BEGIN Provided information
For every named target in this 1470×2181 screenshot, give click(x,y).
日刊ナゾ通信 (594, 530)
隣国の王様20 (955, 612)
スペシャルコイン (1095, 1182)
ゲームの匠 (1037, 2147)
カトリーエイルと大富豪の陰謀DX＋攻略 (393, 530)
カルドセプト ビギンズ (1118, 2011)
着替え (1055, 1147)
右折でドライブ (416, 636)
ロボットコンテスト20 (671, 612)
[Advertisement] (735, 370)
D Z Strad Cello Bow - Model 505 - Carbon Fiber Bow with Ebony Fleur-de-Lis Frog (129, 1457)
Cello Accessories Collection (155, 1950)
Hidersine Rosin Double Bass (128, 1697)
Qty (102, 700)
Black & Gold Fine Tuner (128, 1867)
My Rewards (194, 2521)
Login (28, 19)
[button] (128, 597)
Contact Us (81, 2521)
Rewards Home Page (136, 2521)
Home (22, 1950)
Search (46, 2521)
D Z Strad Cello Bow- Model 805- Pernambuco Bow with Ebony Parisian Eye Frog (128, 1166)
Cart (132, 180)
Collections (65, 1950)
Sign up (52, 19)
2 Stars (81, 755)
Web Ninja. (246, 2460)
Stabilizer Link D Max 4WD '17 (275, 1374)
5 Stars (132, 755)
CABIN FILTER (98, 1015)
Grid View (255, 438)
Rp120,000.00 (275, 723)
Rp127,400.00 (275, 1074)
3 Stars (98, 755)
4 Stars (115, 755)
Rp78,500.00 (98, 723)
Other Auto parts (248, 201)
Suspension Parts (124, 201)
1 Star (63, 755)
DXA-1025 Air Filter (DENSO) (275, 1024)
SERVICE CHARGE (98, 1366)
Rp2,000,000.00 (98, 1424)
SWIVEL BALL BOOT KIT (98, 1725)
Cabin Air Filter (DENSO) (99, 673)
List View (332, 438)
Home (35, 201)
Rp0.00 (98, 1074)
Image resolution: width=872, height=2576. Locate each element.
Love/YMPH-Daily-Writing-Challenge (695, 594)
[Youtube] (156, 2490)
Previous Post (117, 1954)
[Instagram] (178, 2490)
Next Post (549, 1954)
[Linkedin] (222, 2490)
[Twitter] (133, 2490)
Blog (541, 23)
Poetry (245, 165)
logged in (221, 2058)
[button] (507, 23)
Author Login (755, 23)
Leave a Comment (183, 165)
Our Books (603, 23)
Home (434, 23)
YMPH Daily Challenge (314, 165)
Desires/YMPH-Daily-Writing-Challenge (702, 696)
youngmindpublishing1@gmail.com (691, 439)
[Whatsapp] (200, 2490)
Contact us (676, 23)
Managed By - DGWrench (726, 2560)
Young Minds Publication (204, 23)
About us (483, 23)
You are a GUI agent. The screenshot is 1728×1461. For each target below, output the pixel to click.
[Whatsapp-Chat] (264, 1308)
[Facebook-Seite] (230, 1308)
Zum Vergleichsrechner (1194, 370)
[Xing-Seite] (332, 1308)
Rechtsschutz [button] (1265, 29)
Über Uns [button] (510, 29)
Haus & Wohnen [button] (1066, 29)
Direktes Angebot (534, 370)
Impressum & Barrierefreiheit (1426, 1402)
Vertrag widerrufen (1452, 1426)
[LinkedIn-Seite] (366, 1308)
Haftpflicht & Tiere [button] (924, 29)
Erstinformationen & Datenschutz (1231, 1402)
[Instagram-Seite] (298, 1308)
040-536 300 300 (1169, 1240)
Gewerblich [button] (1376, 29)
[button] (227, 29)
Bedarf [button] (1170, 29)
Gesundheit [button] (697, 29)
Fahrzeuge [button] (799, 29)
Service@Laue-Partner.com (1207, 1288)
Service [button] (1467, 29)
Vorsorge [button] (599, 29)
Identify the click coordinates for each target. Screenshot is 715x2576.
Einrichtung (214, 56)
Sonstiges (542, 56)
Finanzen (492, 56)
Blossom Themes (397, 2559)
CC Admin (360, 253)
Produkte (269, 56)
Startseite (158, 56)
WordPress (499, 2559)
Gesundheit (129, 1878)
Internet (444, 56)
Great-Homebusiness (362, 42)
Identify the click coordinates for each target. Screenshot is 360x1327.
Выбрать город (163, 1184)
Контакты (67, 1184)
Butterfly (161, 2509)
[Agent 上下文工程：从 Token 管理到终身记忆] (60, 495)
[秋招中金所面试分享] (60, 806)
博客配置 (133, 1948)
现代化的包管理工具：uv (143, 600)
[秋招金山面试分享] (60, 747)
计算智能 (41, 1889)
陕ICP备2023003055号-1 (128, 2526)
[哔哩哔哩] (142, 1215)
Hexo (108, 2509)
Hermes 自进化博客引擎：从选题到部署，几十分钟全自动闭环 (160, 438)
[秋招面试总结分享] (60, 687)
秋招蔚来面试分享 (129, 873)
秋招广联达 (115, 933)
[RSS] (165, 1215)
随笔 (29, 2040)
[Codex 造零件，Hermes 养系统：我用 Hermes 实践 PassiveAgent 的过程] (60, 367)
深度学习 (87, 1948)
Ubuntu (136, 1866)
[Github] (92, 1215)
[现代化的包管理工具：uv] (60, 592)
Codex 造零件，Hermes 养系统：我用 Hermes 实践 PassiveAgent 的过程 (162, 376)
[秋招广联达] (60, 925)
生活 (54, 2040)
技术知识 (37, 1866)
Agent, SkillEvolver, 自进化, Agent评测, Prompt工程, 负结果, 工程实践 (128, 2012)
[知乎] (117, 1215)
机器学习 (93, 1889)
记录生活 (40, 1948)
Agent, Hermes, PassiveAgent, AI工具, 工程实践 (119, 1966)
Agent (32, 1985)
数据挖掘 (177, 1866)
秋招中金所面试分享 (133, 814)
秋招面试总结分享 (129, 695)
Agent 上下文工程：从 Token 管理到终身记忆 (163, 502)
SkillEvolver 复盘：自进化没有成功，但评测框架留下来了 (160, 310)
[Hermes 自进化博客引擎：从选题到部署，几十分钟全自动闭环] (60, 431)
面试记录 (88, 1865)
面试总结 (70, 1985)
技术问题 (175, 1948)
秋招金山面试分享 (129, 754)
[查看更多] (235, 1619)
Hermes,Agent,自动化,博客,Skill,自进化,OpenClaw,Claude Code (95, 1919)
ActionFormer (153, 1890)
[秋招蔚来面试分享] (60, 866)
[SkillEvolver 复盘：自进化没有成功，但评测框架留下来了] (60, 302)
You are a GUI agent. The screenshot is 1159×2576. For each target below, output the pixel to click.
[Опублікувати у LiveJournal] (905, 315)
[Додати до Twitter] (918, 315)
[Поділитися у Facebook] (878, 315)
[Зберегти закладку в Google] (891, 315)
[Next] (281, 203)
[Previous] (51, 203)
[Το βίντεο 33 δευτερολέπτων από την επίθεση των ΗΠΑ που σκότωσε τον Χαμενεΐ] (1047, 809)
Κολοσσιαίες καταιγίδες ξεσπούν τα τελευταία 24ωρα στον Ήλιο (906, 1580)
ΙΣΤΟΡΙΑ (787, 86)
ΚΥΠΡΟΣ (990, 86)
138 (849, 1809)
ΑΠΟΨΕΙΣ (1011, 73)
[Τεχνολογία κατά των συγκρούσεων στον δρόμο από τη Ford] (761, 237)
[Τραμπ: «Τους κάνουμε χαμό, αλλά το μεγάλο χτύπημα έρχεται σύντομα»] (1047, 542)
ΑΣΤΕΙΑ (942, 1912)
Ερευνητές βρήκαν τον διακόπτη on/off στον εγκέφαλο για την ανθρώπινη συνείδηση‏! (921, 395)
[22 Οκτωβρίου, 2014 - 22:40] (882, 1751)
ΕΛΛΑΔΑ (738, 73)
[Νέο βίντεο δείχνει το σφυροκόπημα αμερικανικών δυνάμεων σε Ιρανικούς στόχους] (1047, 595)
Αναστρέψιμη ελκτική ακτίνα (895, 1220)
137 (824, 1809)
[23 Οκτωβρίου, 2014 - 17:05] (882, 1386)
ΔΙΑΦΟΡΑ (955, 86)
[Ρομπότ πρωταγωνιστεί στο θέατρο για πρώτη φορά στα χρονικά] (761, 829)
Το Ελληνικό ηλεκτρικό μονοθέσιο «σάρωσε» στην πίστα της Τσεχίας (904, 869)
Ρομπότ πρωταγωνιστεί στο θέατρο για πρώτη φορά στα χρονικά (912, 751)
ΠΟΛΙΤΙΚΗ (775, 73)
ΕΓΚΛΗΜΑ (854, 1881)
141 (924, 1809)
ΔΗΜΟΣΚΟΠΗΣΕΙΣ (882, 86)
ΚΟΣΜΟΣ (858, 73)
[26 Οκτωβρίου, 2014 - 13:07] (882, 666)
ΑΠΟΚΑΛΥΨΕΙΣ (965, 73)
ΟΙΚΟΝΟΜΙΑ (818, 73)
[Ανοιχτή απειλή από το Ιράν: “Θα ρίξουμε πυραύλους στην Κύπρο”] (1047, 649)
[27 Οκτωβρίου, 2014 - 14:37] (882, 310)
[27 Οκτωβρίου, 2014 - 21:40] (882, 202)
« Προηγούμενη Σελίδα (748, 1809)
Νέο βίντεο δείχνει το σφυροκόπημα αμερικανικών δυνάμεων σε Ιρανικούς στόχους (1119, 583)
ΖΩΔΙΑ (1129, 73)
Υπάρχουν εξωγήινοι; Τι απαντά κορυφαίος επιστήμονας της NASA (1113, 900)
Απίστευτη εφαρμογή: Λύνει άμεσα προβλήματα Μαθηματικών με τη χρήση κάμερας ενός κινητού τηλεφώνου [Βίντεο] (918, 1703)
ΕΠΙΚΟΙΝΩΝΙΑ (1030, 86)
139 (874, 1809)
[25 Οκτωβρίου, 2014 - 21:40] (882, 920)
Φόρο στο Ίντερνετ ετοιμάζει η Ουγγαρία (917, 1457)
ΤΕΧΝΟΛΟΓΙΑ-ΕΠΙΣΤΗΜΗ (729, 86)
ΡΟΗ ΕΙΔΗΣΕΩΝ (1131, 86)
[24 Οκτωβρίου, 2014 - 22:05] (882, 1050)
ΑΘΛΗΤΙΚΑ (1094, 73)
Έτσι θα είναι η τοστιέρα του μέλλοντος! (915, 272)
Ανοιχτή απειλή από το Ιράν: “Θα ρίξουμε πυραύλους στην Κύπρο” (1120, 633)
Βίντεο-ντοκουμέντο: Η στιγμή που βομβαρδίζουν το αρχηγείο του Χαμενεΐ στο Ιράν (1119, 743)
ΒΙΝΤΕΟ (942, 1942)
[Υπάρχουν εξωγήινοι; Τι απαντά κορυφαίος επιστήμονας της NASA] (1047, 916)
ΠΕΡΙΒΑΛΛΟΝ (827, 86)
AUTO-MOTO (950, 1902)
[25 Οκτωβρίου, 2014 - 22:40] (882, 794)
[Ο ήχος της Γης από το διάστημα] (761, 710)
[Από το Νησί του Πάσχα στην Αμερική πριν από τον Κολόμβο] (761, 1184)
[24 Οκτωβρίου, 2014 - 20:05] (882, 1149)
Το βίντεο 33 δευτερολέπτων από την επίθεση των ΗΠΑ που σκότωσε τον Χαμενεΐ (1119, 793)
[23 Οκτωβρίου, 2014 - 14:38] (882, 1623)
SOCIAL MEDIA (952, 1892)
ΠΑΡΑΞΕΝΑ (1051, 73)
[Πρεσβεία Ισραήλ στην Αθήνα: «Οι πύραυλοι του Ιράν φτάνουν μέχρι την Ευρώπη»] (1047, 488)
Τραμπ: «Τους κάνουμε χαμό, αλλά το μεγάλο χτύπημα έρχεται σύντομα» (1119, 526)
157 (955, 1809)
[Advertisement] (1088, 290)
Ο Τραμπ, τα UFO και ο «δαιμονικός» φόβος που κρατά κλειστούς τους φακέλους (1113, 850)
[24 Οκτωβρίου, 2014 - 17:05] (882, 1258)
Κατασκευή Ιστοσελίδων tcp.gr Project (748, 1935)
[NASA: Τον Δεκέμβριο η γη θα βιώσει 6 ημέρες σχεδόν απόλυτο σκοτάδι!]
END Provided information
§ **What you will do**: Determine which lines above include the word "Daily", and report those lines in full.

§ **Completed task**:
Love/YMPH-Daily-Writing-Challenge (695, 594)
YMPH Daily Challenge (314, 165)
Desires/YMPH-Daily-Writing-Challenge (702, 696)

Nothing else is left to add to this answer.